Your task: The expected output is an exact copy of the lines from the one containing "Screen dimensions: 462x260" through the final line of the entries below, with no images.

Extracted material:
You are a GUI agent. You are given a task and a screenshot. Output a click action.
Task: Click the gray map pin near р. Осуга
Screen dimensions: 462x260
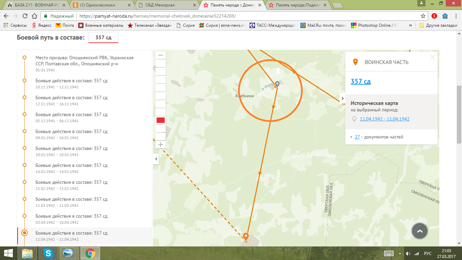(277, 84)
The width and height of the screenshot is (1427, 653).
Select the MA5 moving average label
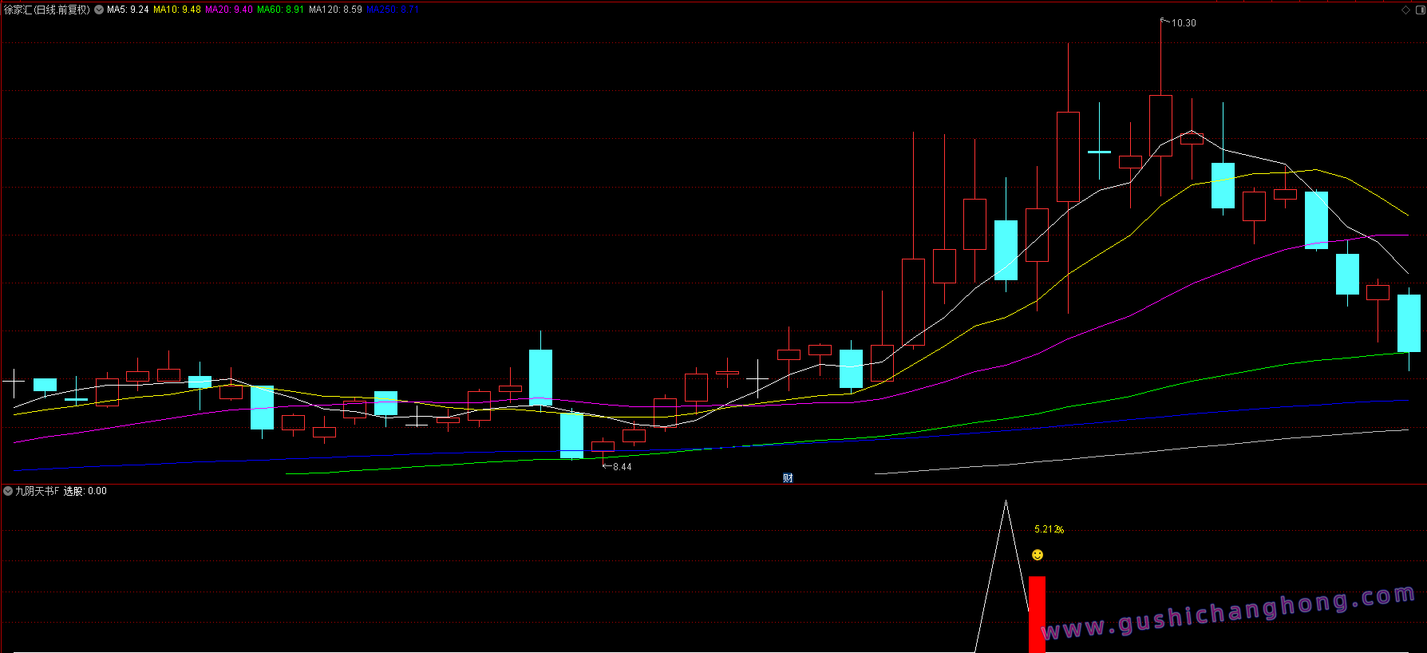128,10
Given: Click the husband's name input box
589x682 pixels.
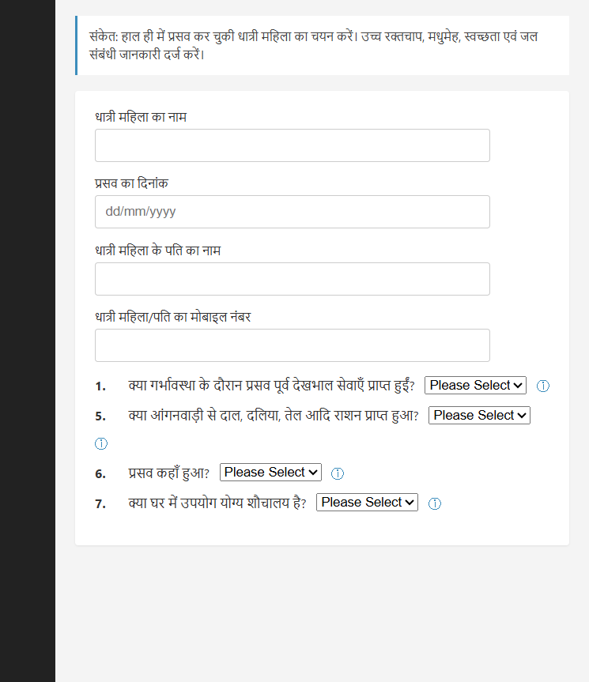Looking at the screenshot, I should 292,278.
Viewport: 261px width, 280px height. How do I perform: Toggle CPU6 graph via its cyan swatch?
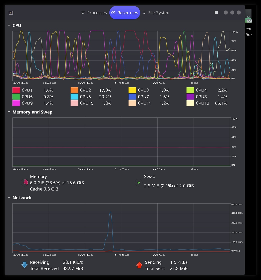(74, 97)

Exercise solution:
Screen dimensions: 462x260
(277, 84)
The width and height of the screenshot is (1427, 653).
Select the MA5 moving average label
128,10
Given: Click the husband's name input box
589x682 pixels.
Looking at the screenshot, I should 292,278.
Viewport: 261px width, 280px height. How do I perform: Toggle CPU6 graph via its cyan swatch?
(74, 97)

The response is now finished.